Items from a dataset:
____________________

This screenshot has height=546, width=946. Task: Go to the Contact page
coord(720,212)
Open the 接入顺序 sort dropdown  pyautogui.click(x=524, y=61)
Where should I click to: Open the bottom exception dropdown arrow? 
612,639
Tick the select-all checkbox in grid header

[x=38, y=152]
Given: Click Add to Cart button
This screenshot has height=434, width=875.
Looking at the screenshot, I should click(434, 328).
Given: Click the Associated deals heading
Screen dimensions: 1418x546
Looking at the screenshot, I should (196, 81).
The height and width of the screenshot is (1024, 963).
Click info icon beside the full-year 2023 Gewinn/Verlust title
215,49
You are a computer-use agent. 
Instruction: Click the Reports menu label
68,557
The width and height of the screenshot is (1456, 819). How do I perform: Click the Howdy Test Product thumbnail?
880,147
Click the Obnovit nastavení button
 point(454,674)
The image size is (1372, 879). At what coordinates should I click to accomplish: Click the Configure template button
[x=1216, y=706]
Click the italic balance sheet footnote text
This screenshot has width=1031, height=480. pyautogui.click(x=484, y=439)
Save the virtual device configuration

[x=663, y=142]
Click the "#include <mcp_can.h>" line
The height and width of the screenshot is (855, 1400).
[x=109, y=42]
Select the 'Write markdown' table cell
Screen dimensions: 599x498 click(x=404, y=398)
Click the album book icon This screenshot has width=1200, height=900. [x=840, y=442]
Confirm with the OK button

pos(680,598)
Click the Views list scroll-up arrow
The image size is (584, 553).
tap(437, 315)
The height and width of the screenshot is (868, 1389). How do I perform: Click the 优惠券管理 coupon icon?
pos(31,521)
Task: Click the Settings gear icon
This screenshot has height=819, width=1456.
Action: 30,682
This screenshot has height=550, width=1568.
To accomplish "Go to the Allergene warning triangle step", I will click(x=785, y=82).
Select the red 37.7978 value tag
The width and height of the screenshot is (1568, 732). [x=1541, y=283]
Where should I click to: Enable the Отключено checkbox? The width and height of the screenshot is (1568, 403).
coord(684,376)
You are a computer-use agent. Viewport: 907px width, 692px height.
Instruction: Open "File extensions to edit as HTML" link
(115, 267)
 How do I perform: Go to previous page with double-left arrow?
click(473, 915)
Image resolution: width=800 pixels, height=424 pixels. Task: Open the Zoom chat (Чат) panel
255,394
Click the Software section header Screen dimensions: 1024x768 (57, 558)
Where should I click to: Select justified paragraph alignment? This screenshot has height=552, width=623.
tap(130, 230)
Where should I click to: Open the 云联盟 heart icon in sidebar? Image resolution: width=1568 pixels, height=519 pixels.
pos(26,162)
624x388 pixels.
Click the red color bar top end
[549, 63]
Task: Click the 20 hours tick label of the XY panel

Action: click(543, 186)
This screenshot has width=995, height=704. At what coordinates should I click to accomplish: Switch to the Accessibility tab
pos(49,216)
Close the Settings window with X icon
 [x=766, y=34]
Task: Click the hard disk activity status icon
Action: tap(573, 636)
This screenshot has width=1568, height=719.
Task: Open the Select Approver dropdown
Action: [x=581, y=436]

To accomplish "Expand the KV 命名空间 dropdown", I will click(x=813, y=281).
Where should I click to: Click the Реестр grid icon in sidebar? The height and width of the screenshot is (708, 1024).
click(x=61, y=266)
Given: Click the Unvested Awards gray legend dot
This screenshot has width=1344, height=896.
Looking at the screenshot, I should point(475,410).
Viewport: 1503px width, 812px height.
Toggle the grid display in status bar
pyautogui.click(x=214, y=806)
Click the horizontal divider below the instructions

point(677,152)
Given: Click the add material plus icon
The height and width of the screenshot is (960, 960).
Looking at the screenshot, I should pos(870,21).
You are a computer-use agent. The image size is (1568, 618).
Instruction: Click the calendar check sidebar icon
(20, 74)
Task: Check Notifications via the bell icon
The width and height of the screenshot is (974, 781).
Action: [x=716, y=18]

____________________

- _Exercise brief_
How many lines in the entries above contain the word "Where"? Reply with the number alone.

- _Result for this task_
5